*TEXT EXTRACT*
● ● ● ●

Hi! Thanks for Prefect! I was wondering when we co...
# random
t
Hi! Thanks for Prefect! I was wondering when we could expect map support in Prefect 2? No worries if this can't be answered. Just curious!
โœ… 1
k
Even without mapping, you can achieve parallelism by using a for loop and submitting tasks. Is there something you are trying to do that needs mapping specifically? Currently, you can do:
Copy code
@flow
def myflow(items: List[str]):
    a = []
    b = []
    c = []
    for x in items:
        a.append(task_one(x))
        b.append(task_two(x))
        c.append(task_three(x))
t
I am trying to convert his Prefect 1.0 flow to Prefect 2.0:
Copy code
files = list_files(pattern)
# Apply the preprocessing function to all files.

● ● ● ●

*STATED EXERCISE A*
Echo the records from their first line through the line containing "Action: coord(363,432)", inclusive.

● ● ● ●

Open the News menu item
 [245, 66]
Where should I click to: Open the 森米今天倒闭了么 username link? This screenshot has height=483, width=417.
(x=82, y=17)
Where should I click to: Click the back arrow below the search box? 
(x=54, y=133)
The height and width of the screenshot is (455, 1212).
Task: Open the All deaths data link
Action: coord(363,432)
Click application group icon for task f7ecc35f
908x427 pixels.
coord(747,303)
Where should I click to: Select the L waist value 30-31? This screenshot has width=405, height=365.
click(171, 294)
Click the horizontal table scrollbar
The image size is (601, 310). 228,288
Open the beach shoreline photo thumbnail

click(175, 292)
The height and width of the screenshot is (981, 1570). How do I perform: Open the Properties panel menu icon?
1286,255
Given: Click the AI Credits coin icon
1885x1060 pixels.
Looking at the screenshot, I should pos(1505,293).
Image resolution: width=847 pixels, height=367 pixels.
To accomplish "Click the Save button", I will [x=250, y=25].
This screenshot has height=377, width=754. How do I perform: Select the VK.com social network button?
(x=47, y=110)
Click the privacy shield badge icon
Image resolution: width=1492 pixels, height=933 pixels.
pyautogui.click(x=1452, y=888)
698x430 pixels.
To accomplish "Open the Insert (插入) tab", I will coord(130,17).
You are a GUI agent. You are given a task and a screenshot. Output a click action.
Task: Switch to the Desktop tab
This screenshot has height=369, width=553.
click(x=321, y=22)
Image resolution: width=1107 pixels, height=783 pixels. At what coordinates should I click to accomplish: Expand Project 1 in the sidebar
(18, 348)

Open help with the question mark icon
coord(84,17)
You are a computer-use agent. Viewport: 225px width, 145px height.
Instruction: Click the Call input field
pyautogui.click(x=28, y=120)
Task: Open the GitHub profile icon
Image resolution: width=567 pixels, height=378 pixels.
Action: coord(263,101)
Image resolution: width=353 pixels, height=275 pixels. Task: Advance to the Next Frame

● ● ● ●

*STATED EXERCISE B*
Reproduce the Prefect thread between "c.append(task_three(x))" and "to all files.", inclusive, swapping "preprocessing" for "cleanup".

*WORKED SOLUTION A*
Open the News menu item
 [245, 66]
Where should I click to: Open the 森米今天倒闭了么 username link? This screenshot has height=483, width=417.
(x=82, y=17)
Where should I click to: Click the back arrow below the search box? 
(x=54, y=133)
The height and width of the screenshot is (455, 1212).
Task: Open the All deaths data link
Action: coord(363,432)

*WORKED SOLUTION B*
c.append(task_three(x))
t
I am trying to convert his Prefect 1.0 flow to Prefect 2.0:
Copy code
files = list_files(pattern)
# Apply the cleanup function to all files.